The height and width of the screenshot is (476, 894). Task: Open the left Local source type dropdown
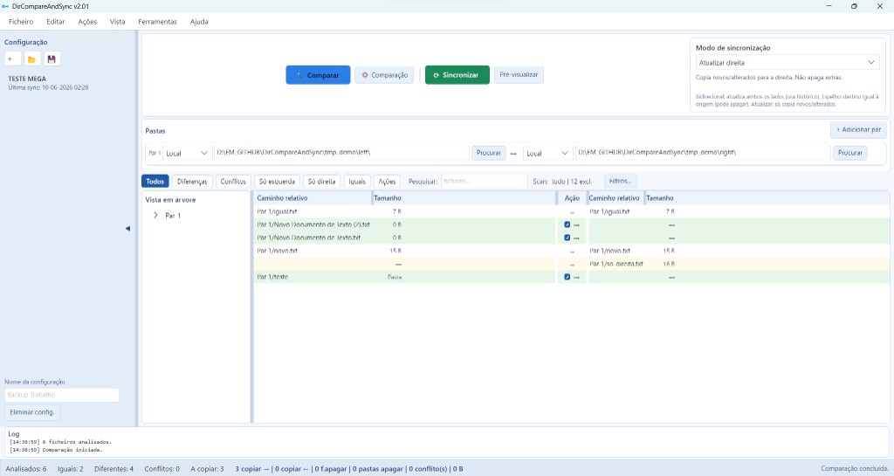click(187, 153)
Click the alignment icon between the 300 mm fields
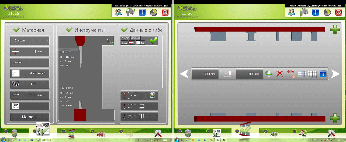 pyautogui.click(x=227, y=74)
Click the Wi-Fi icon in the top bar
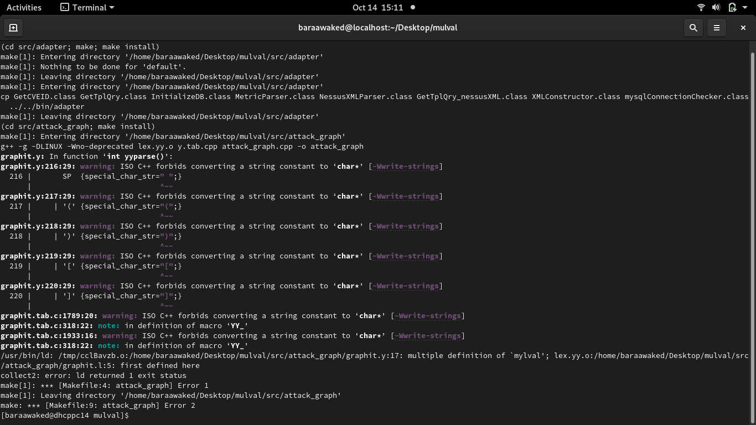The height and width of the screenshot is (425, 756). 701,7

__________

* What you have to do:
Reproduce every item above verbatim, line for line, and omit the pictures.

* Exercise answer:
The height and width of the screenshot is (476, 894). Task: Open the left Local source type dropdown
click(187, 153)
Click the alignment icon between the 300 mm fields
 pyautogui.click(x=227, y=74)
Click the Wi-Fi icon in the top bar
The height and width of the screenshot is (425, 756). 701,7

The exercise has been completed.